The first time my mom took a real interest in understanding AI and my line of work was when her friends started generating cooking recipes with ChatGPT, and she felt she was missing out and wanted to ask about its usage and effectiveness. Soon, my dad suddenly stopped asking us on the family WhatsApp group to draft messages for him, and started auto-generating them with ChatGPT. This was the first time I saw AI becoming a ‘household brand’ in terms of their ease and versatility of usage, thanks to this Large Language Model (LLM), and I wondered why.

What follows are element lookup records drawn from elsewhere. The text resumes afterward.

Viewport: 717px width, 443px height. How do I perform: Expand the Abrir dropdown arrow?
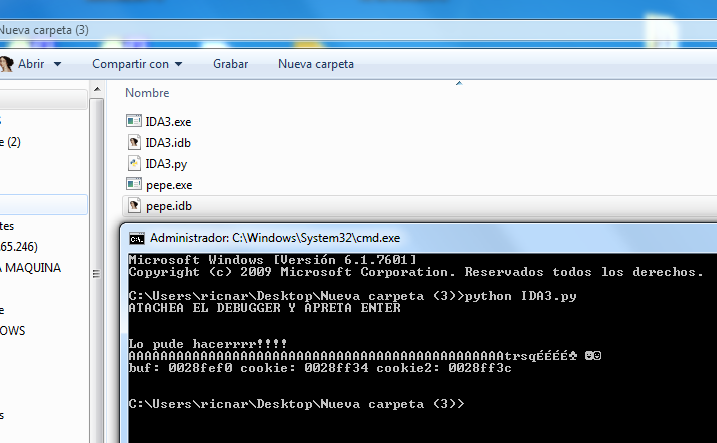point(57,64)
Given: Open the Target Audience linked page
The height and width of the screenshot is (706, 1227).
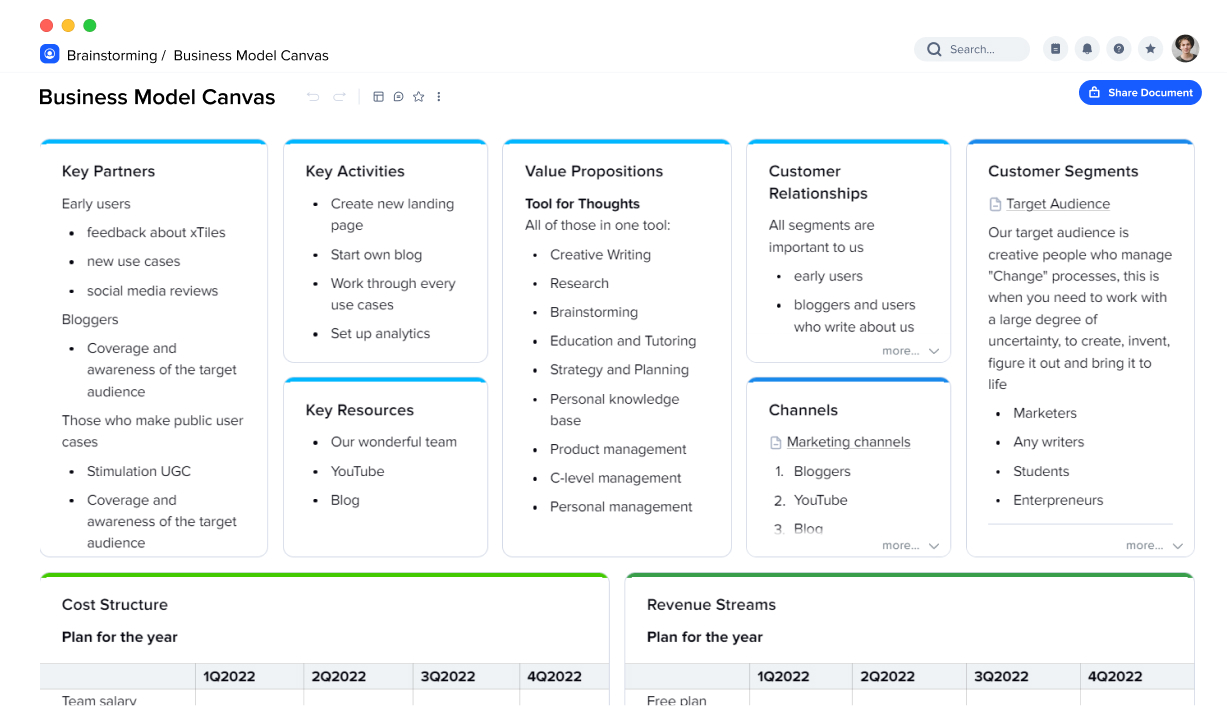Looking at the screenshot, I should coord(1058,203).
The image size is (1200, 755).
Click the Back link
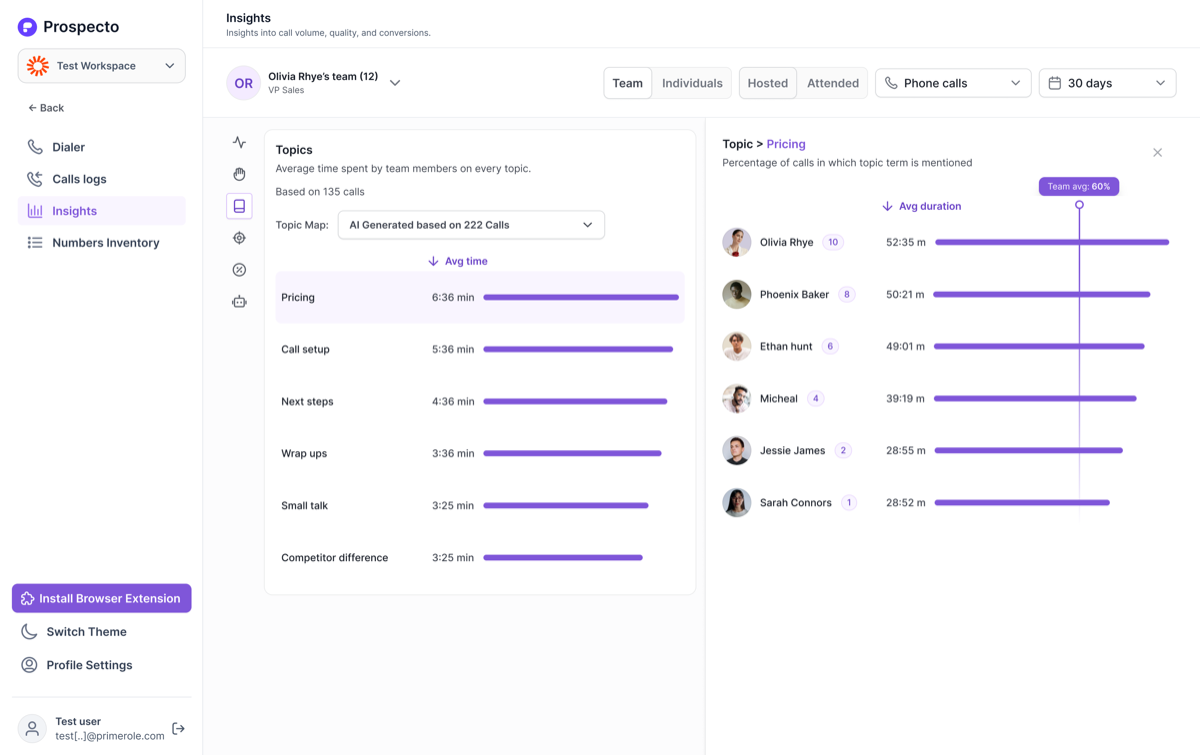pyautogui.click(x=46, y=108)
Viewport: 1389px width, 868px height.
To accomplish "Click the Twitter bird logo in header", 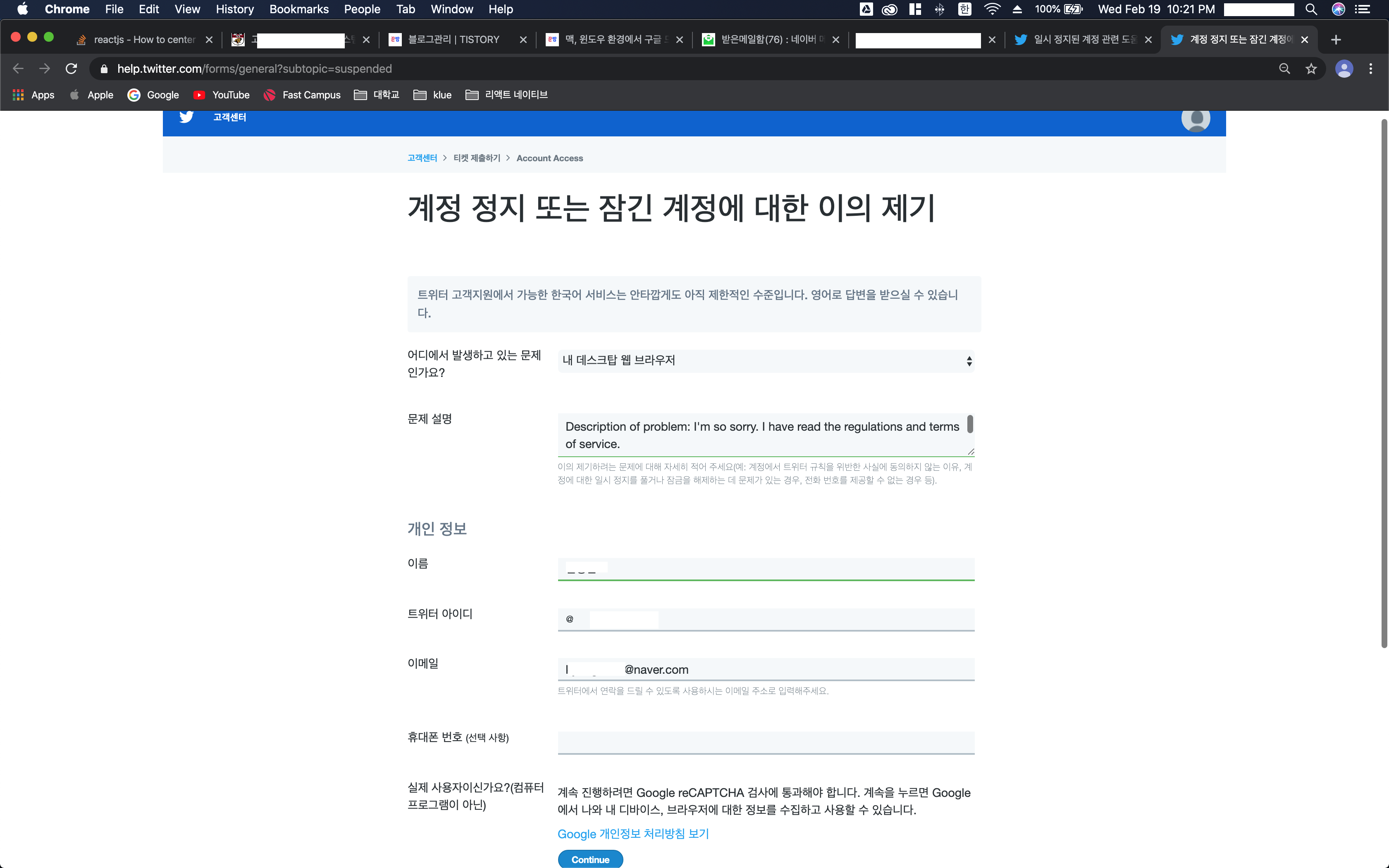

I genuinely thought maybe it’s just a fad with a shiny new tool, which people will use for some time and then forget about after getting a series of ‘robotic’, unreal, or vague responses.

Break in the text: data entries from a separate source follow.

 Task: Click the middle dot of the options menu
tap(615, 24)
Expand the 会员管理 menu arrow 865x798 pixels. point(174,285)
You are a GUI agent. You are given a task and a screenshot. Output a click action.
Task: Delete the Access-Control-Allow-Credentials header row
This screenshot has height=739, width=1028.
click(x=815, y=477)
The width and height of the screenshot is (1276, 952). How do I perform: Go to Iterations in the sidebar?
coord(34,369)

AI Practitioners, Human Labelers and Rankers have stuffed enough text in these ‘next-word predictors’ to make them probabilistically generate natural-sounding responses. These word predictors have no real understanding of our physical world, laws of physics, and are easily prone to hallucination and manipulation. Most of the text they’ve extracted patterns from comes from a highly imperfect language offering a much limited set of characters and sounds, illogical spellings, overload of idioms, and not nearly as precisely articulative or scientifically constructed as even much older languages like Sanskrit. On a theoretical level, we know the ‘how’ behind the algorithms utilized in these models, but still don’t definitively know ‘why’ the Attention Mechanism (a key unit of mathematical operations in these models) has such strong predictive performance.
A mentor of mine once told me in all seriousness (and I find it equally as funny) that AI Practitioners are not like Chemists, but ‘Alchemists’, who perform crazy experiments and see what works, essentially relying on empirical results and glorified guesswork at the most fundamental level.
However, even though “All models are wrong but some models are useful”, these existing Foundation Models trained on a bulk of the world’s knowledge, however suboptimally, have reimagined our interactions with the world (both digital and physical) and redefined the definition and bounds of human cognition. Language, despite the intensity of structural imperfections, is still the most natural way humans interact with the world.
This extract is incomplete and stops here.